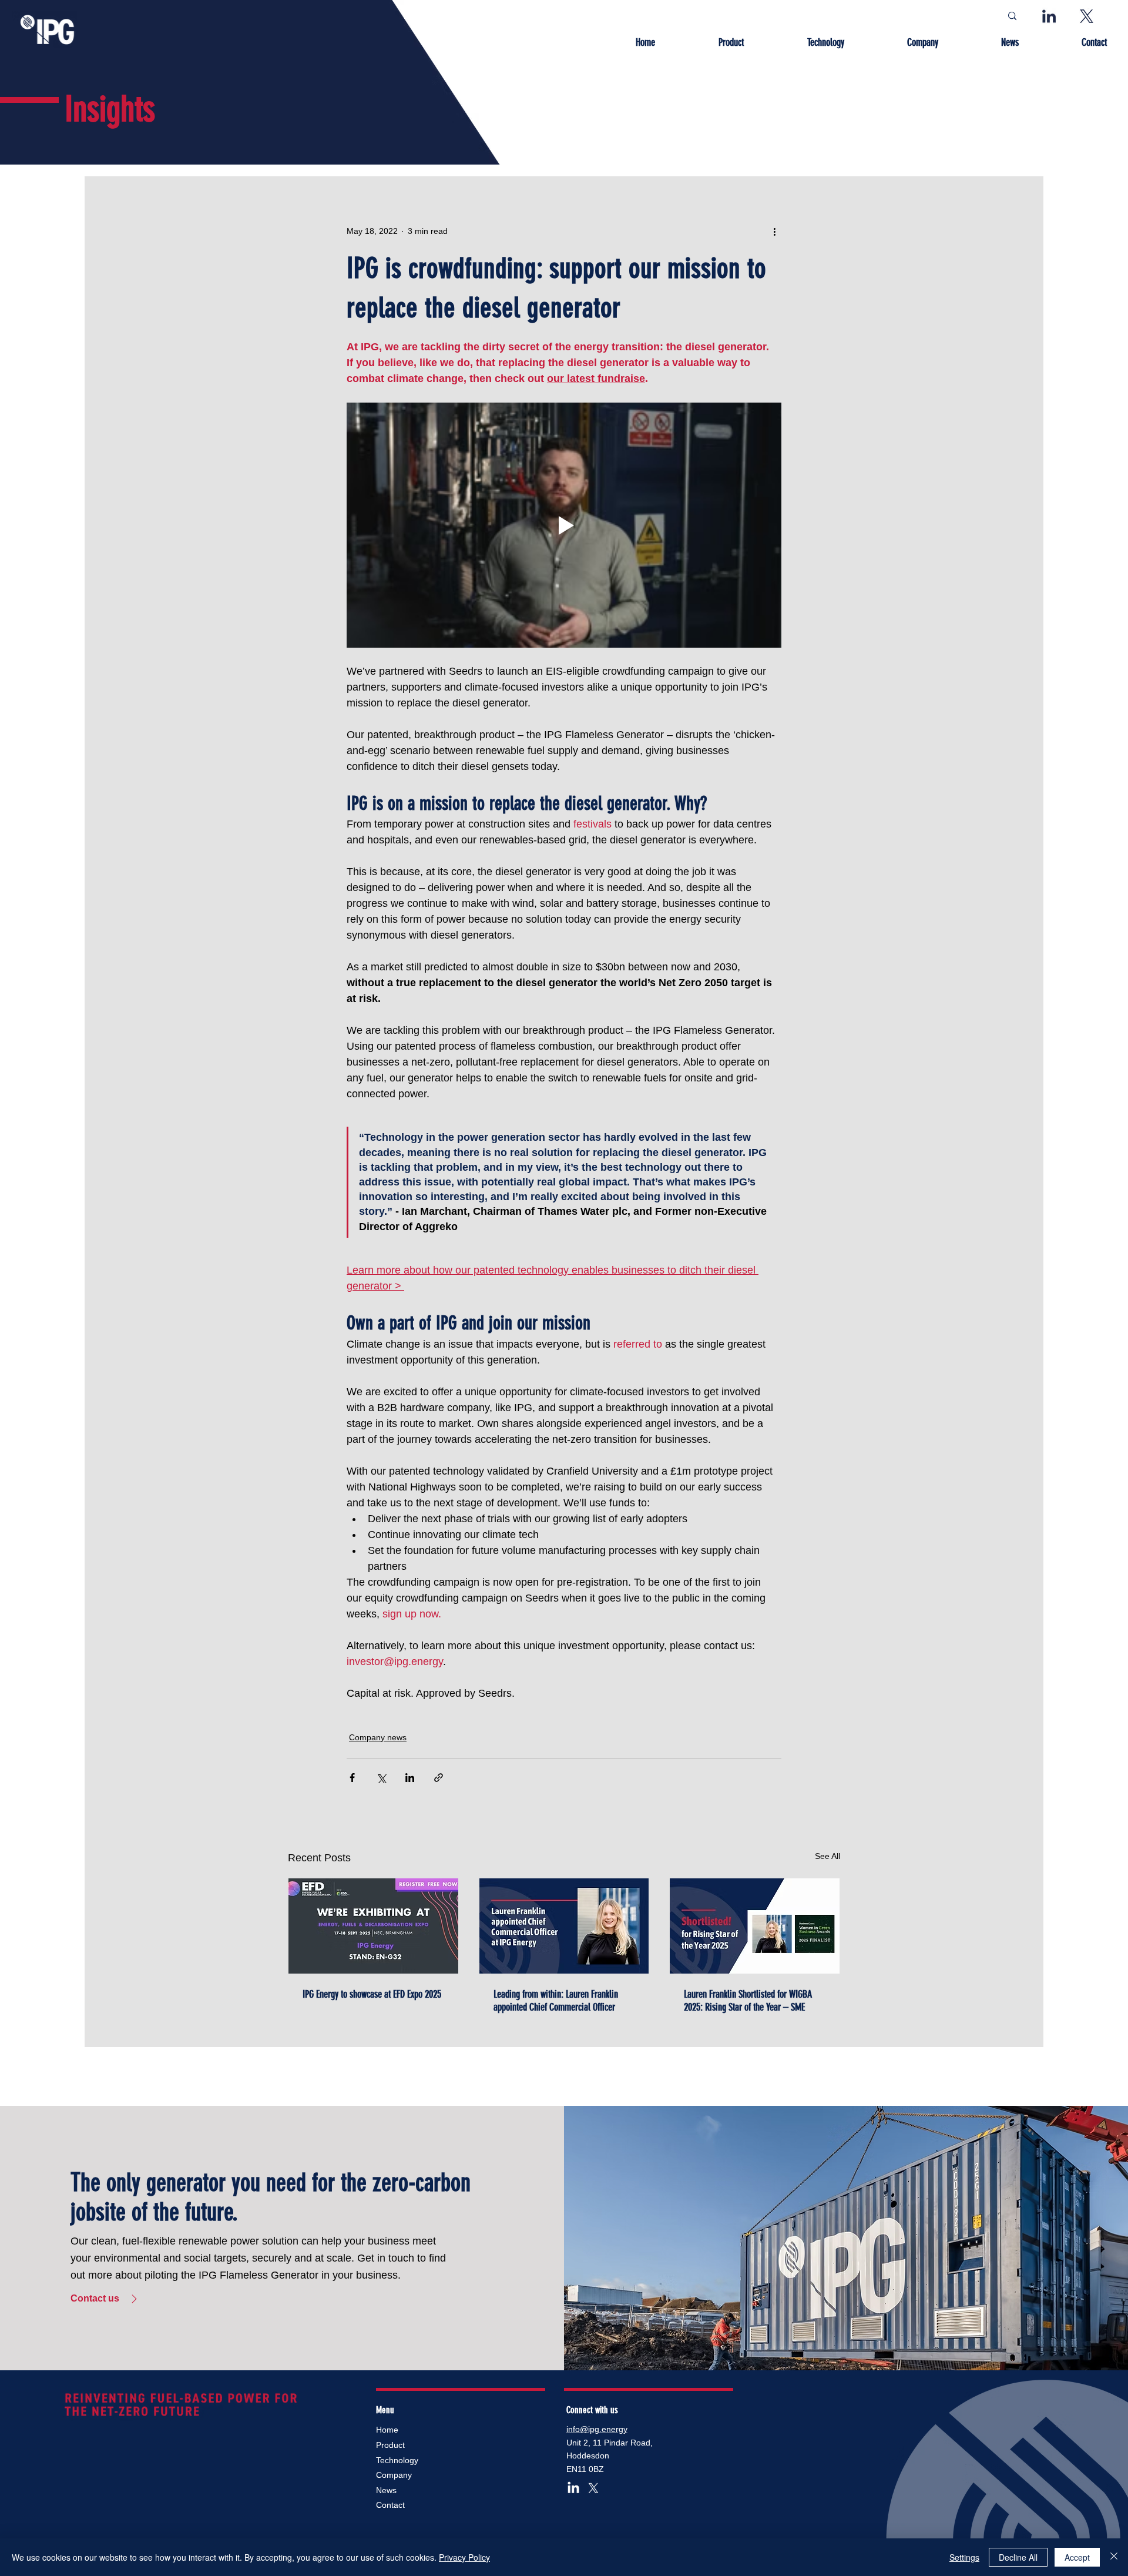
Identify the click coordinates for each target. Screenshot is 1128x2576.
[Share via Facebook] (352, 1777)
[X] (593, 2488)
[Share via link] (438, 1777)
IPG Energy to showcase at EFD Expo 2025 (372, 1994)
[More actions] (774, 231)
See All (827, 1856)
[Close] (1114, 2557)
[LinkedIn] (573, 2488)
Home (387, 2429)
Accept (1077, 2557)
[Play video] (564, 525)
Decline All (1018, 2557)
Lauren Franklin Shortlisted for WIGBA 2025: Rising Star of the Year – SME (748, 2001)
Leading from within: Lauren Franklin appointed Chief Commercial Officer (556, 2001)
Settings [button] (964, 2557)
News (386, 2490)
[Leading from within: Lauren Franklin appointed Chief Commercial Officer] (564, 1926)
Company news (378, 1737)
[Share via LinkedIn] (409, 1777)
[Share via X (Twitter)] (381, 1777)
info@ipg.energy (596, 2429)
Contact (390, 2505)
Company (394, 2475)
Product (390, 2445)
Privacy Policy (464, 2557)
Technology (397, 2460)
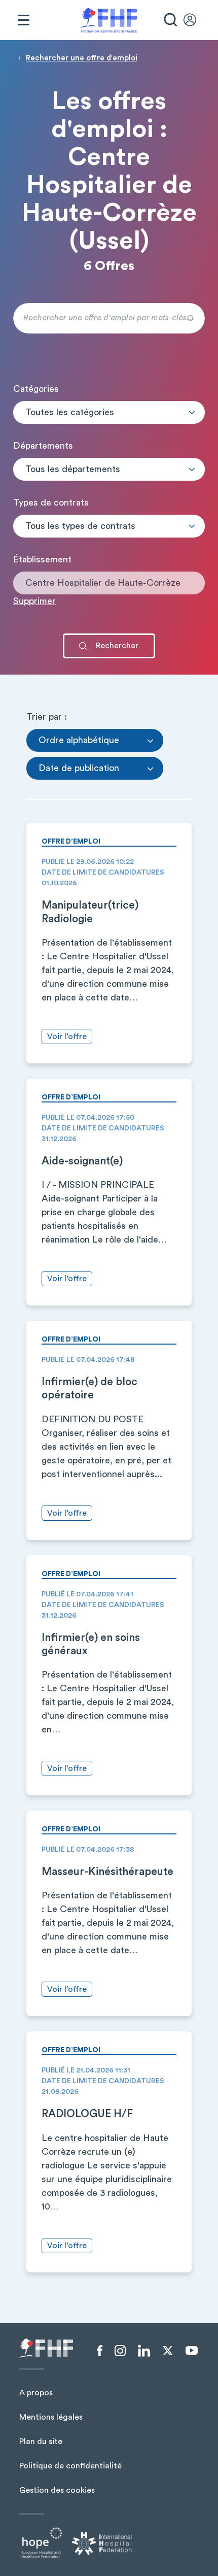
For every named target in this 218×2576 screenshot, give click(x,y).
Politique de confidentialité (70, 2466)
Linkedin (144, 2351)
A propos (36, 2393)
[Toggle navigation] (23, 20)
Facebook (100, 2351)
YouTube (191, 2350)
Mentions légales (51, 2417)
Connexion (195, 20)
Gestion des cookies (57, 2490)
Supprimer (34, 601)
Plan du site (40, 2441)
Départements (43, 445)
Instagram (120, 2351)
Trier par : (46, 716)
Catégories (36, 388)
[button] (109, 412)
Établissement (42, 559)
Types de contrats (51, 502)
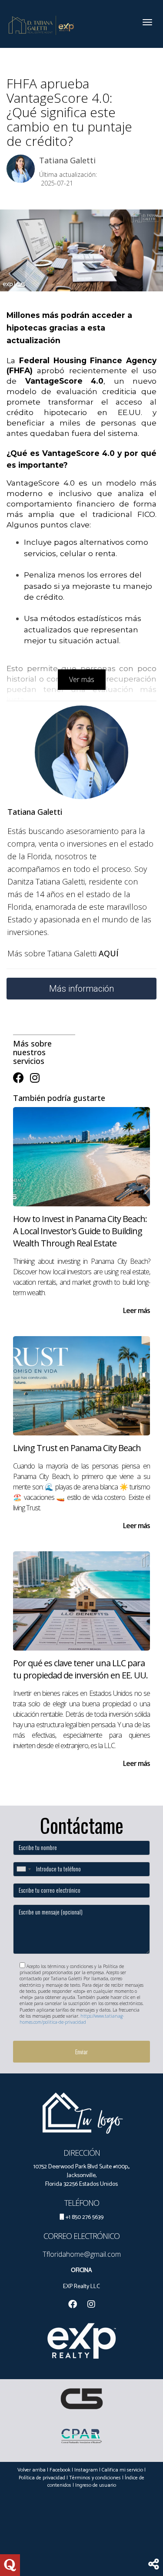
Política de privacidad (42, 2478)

> PROBLEM TO WORK ON:
Return the entries above exactly as they appear. Pictures should not be copied.

> EXPECTED ANSWER:
Identify the click coordinates for each target. Screenshot is 1128x2576.
[Share via Facebook] (352, 1777)
[X] (593, 2488)
[Share via link] (438, 1777)
IPG Energy to showcase at EFD Expo 2025 (372, 1994)
[More actions] (774, 231)
See All (827, 1856)
[Close] (1114, 2557)
[LinkedIn] (573, 2488)
Home (387, 2429)
Accept (1077, 2557)
[Play video] (564, 525)
Decline All (1018, 2557)
Lauren Franklin Shortlisted for WIGBA 2025: Rising Star of the Year – SME (748, 2001)
Leading from within: Lauren Franklin appointed Chief Commercial Officer (556, 2001)
Settings [button] (964, 2557)
News (386, 2490)
[Leading from within: Lauren Franklin appointed Chief Commercial Officer] (564, 1926)
Company news (378, 1737)
[Share via LinkedIn] (409, 1777)
[Share via X (Twitter)] (381, 1777)
info@ipg.energy (596, 2429)
Contact (390, 2505)
Company (394, 2475)
Product (390, 2445)
Privacy Policy (464, 2557)
Technology (397, 2460)
For every named target in this 218×2576 screenshot, give click(x,y).
Politique de confidentialité (70, 2466)
Linkedin (144, 2351)
A propos (36, 2393)
[Toggle navigation] (23, 20)
Facebook (100, 2351)
YouTube (191, 2350)
Mentions légales (51, 2417)
Connexion (195, 20)
Gestion des cookies (57, 2490)
Supprimer (34, 601)
Plan du site (40, 2441)
Départements (43, 445)
Instagram (120, 2351)
Trier par : (46, 716)
Catégories (36, 388)
[button] (109, 412)
Établissement (42, 559)
Types de contrats (51, 502)
Política de privacidad (42, 2478)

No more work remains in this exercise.